Temat: Zero wdzięczności.

Tracę już energię do życia. Wczoraj od rana pucowałam pokój u mojego chłopaka, myłam ubrudzone jak nie wiem okna i całą resztę, męczyłam się godzinę z cholernymi firanami, robiłam to od godz 10 do 15 prawie - sama z własnej woli chcąc sprawić mu przyjemność. Później ugotowałam mu tak jak chciał pyszny obiad i co ? przyszedł do mnie z pretensjami że wydzwaniam a chciałam jedynie zapytać kiedy będzie - w ogóle się nie ucieszył co więcej nawet nie podziękował, nie przytulił - dopiero gdy powiedziałam. Zero jakiej kolwiek ludzkiej wdzięczności tym bardziej do swojej dziewczyny. Laski dlaczego tak jest że im więcej się staram tym bardziej on tego nie docenia ? dodam, że nie mieszkamy razem tak więc to nie należy do moich obowiązków zrobiłam to tylko dlatego że myślałam, że się ucieszy - wcześniej tak bylo , dziękował mi i wgl a teraz nawet na Kocham cię odpowiada inaczej niż zwykle, sam tego już nie mówi. Może mu spowszedniało nie wiem,

Eukaliptusek1994 napisał(a):

chcę ratować ten związek ;(

Ręce mi opadły wzdłuż ciała aż do stóp.
Chcesz ratować? To opuść go na jeden chociaż dzień! Niech zdąży zatęsknić! Nie mamuśkuj mu, bo jedną matkę już ma!
 Pomijam już moje prywatne zdanie, że tu nie ma co ratować.
Pasek wagi

Eukaliptusek1994 napisał(a):

chcę ratować ten związek ;(


Ten zwiazek przetrwa tylko wtedy, kiedy bedzie tak jak jest.
On najwyrazniej nie chce sie zmienic (w sumie to go rozumiem, bo po co - wszystko mu podkladasz pod nos, a nawet kiedy sie poklocicie, jestes przy nim nastepnego dnia i gotujesz obiadki... wygodne ma zycie, wiec po co to zmieniac?)
Ty mu matkujesz, nawet jak sie poklocicie.
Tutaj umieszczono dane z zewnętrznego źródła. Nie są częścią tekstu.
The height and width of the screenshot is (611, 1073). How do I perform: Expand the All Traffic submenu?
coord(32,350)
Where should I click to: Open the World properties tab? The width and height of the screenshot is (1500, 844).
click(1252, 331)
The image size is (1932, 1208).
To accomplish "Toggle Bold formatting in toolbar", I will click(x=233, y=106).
Nie rozumiem, czemu chcesz ratowac ten zwiazek?
Mozesz z czystym sumieniem powiedziec, ze jestes szczesliwa?

myszkimama napisał(a):

Eukaliptusek1994 napisał(a):

chcę ratować ten związek ;(
Ręce mi opadły wzdłuż ciała aż do stóp.Chcesz ratować? To opuść go na jeden chociaż dzień! Niech zdąży zatęsknić! Nie mamuśkuj mu, bo jedną matkę już ma! Pomijam już moje prywatne zdanie, że tu nie ma co ratować.
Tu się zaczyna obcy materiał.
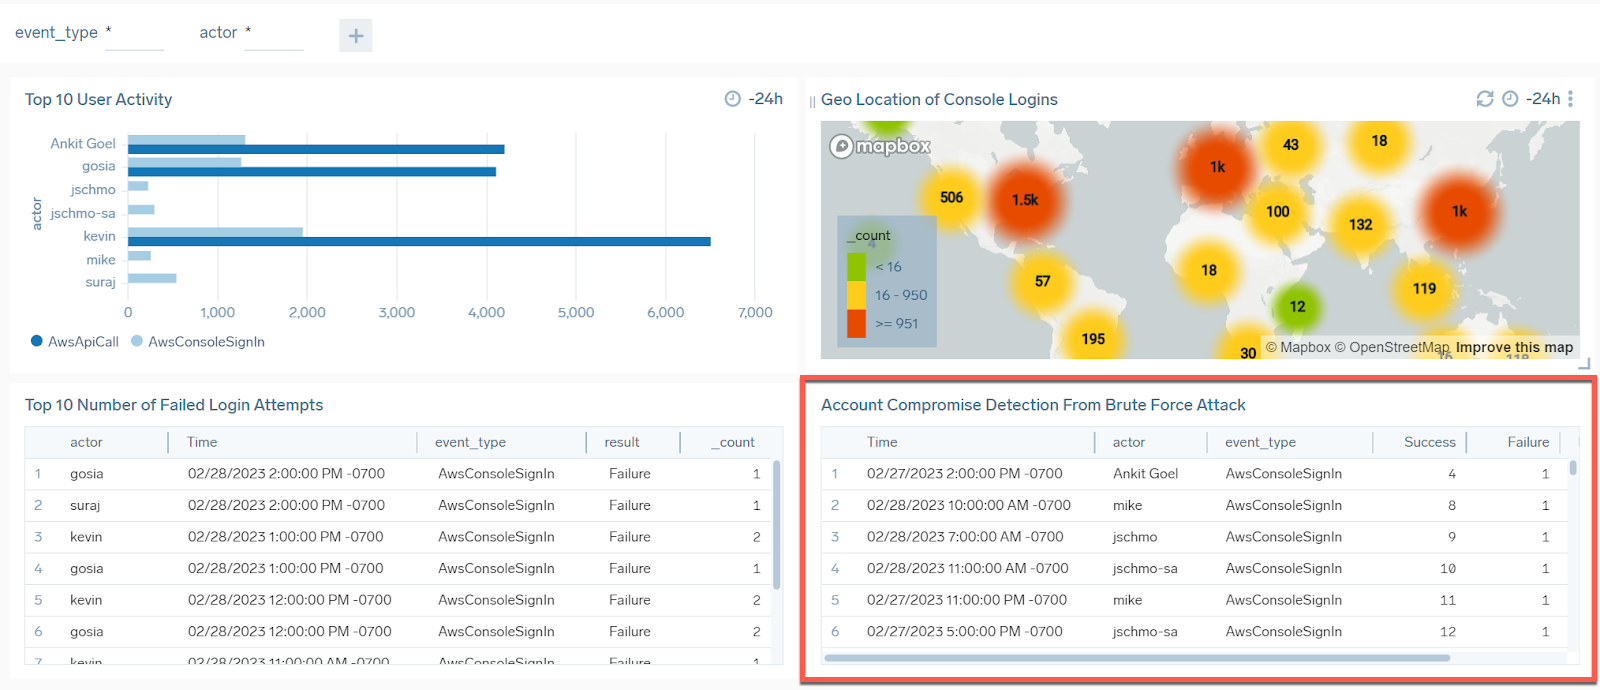
Task: Click the Mapbox logo on the map
Action: (880, 147)
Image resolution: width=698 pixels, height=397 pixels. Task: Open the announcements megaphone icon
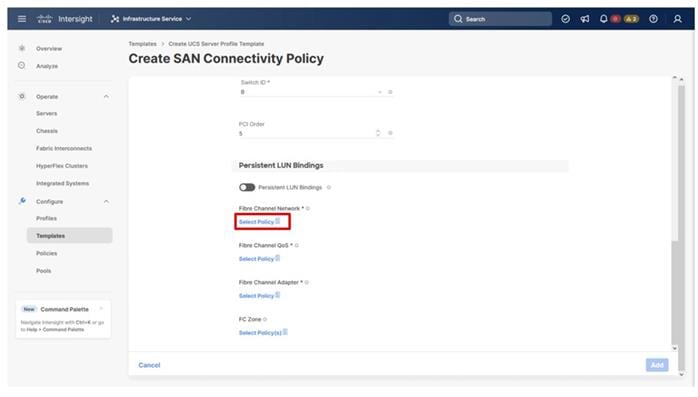pyautogui.click(x=584, y=19)
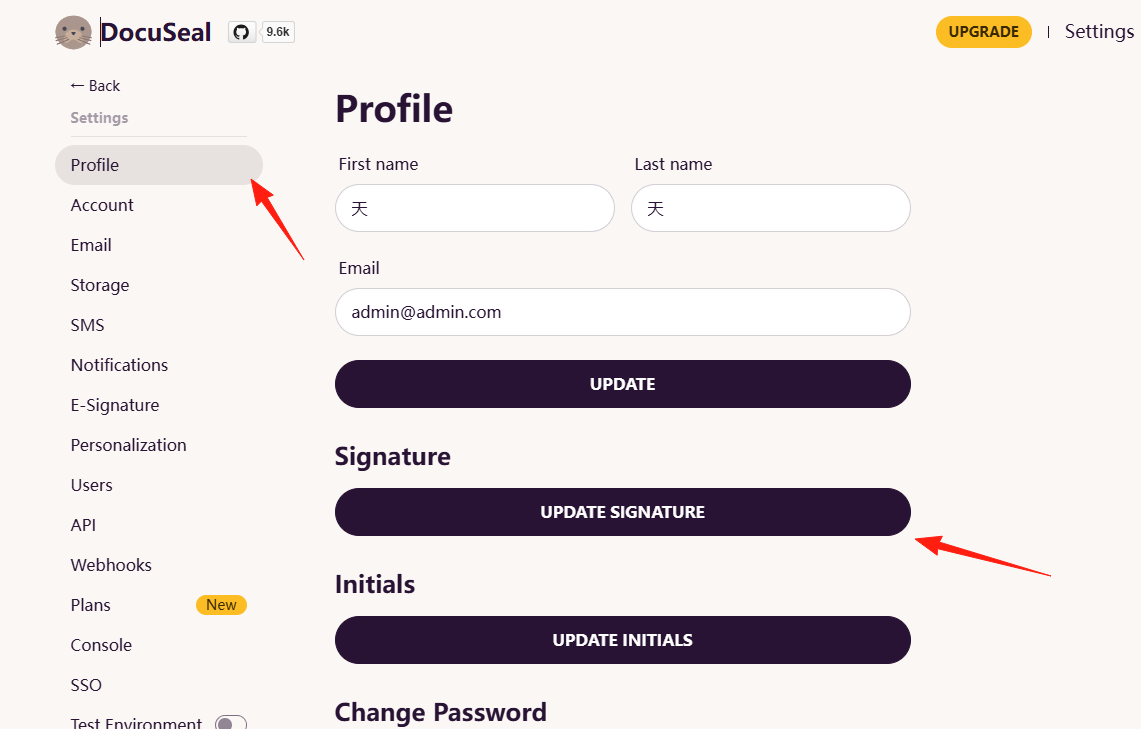Focus the Email address field
The image size is (1141, 729).
[x=623, y=312]
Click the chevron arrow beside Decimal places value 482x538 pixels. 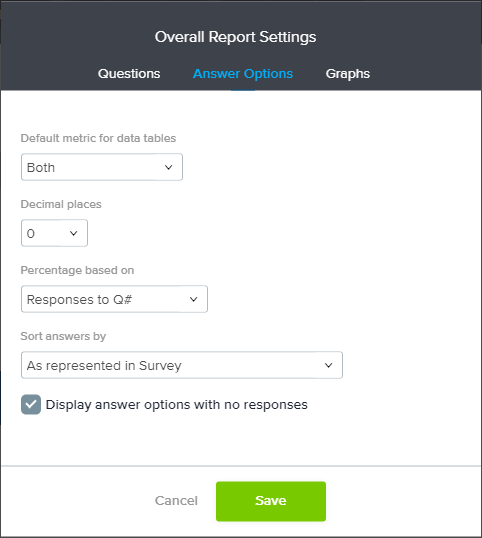[x=73, y=233]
to Twoje zdanie a moje serce mowi co innego
Sprawiasz, że chcę bić głową w ścianę. 

Ile razy Ci mówiłyśmy, że jak go przyzwyczaiłaś to dla niego to jest "normalne" i nie ma za co dziękować? Że on ma raj i ma wszystko a starać się nie musi wcale? Ile razy Ci mówiłam, że on nie ma potrzeby się zmieniać? MU JEST DOBRZE. A Ty może pomarudzisz ale dalej będziesz mu zapewniać raj. 
Po co Ci nasze rady skoro masz je w tej mniej szlachetnej części pleców? 
Te rady się nie zmieniają - przeczytaj jeszcze raz wszystkie poprzednie swoje wątki zamiast zakładać nowy. Tam masz rady. Spróbuj się zastosować i wtedy zobaczysz czy coś się zmieni.

p.s. jak się mieszka razem to też kobieta nie ma obowiązku sprzątać, kwestia dogadania.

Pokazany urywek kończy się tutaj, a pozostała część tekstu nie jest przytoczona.